记者从市社保局了解到,目前,我市有105家定点医疗机构实现了省内和跨省异地住院、普通门诊,以及省内门特医疗费用直接结算,其中市人民医院还实现了跨省门特医疗费用结算;302家本地定点医药机构实现省内异地医保个人账户直接结算服务,满足外地群众在我市不同区域、不同层次的就医需求。
三个步骤实现异地就医结算
所谓异地就医直接结算,是指参保人员在参保的地级市以外的医保定点医疗机构就医,在医疗机构结算时可以直接报销其医疗费用,无需先支付全额费用再回参保地向医保经办机构报销。我市参保人员异地就医主要集中在广州、珠海、中山等省内珠三角地市。
记者从市医保局了解到,实现异地就医直接结算需要三个步骤:备案—就医—联网结算。
“我市参保人前往异地就医,应提前办理备案手续。”市医保局有关负责人介绍,异地长期居住人员(包含异地安置退休人员、异地长期居住人员、常驻异地工作人员)以及临时外出就医人员(包含异地转诊人员、急诊人员)均可通过医保经办窗口、微信小程序“粤医保”或“国家医保服务平台”APP等方式办理异地就医备案。办理好备案手续后,参保人就可以在备案地联网结算医疗机构就医。就医后,医疗机构可以通过国家异地就医平台直接结算医疗费用,异地就医参保患者仅需支付个人承担部分的费用。
该负责人提醒,到外地旅游、办事或出差等突发疾病就医的临时异地就医人员,未办理转诊备案手续也可直接实现联网结算,但如需补办备案的,需在出院结算前补办备案手续,出院后不予补办。
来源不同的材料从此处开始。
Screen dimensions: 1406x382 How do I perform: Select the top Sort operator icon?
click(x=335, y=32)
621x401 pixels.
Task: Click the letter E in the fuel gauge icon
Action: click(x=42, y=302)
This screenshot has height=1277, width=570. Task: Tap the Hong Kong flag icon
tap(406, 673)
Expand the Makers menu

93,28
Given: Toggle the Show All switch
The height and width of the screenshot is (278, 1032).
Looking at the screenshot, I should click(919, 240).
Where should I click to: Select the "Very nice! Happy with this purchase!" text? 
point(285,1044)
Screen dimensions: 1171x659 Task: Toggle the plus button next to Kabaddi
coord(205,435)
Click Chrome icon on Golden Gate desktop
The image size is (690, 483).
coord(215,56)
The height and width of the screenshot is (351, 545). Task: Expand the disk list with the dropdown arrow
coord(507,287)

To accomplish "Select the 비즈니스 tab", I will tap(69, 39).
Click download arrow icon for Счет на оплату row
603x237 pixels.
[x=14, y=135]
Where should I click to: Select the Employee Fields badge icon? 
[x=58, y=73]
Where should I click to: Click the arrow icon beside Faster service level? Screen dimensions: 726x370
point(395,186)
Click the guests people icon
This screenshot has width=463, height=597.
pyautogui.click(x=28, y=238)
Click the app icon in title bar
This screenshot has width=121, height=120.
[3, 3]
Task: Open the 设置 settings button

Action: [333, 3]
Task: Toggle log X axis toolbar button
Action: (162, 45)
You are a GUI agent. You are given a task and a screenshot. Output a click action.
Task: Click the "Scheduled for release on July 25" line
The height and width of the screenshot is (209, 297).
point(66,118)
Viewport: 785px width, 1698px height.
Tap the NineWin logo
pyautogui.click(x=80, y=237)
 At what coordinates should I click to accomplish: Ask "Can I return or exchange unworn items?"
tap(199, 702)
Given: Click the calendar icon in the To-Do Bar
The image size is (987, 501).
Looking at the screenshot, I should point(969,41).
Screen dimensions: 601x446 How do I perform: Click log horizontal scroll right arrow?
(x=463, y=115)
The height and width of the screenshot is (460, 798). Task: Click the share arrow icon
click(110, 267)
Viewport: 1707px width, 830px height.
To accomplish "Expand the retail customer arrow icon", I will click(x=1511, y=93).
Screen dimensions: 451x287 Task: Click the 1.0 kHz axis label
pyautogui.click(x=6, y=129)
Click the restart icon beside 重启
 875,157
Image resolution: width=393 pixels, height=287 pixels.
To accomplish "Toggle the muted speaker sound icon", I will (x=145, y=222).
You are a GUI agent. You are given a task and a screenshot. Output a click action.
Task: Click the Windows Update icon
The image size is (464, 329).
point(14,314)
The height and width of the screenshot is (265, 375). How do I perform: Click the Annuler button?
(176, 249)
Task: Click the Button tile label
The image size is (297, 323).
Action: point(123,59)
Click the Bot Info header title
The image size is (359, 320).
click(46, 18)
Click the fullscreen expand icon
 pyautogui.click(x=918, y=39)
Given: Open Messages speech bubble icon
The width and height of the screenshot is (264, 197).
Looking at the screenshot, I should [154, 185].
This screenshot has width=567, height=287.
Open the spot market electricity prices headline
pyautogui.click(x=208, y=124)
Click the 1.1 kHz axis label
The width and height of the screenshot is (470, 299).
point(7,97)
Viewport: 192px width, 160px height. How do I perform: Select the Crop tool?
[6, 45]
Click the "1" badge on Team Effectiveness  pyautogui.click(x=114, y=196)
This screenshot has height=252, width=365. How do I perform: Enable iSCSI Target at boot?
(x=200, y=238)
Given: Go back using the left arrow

补办备案手续时,需提供就医医疗机构出具的急诊建议入院治疗的相关证明。
需注意的是,参保人就医的医疗机构未开通异地就医结算业务的,则无法进行医疗费用联网结算,参保人需自行垫付相关费用后凭资料到参保地医保服务窗口申请零星报销。
未办理异地就医备案报销比例下降
虽然参保人无论是否已办理异地就医备案手续,均可在市外已开展异地就医结算业务的医院进行直接结算,无需再回参保地申请报销,但如果没有按规定办理备案,报销的比例会下降。
参保人因病情需要从市内到市外定点医疗机构就医的,不同类型的人员报销比例不尽相同。其中,异地长期居住人员(包括异地安置退休人员、异地长期居住人员和常驻异地工作人员):起付线与报销比例按照本市同级别医疗机构标准执行。异地转诊人员:职工医保起付线统一为1000元,城乡居民医保起付线统一为900元。报销比例与就医的医疗机构等级有关,基本医疗保险报销比例按照本市同级别医疗机构标准下降10%执行,大病保险、补充医疗保险报销比例按照本市同级别医疗机构标准下降5%执行。急诊人员:急诊人员起付线与报销比例按照异地转诊人员标准执行,即基本医疗保险报销比例按照本市同级别医疗机构标准下降10%执行,大病保险、补充医疗保险报销比例按照本市同级别医疗机构标准下降5%执行。
此外,未按规定办理异地就医备案,其在异地就医时发生的符合规定的医疗费用,住院起付线按照异地转诊人员标准执行,基本医疗保险报销比例按照本市同级别医疗机构标准下降15%执行,大病保险、补充医疗保险报销比例按照本市同级别医疗机构标准下降5%执行。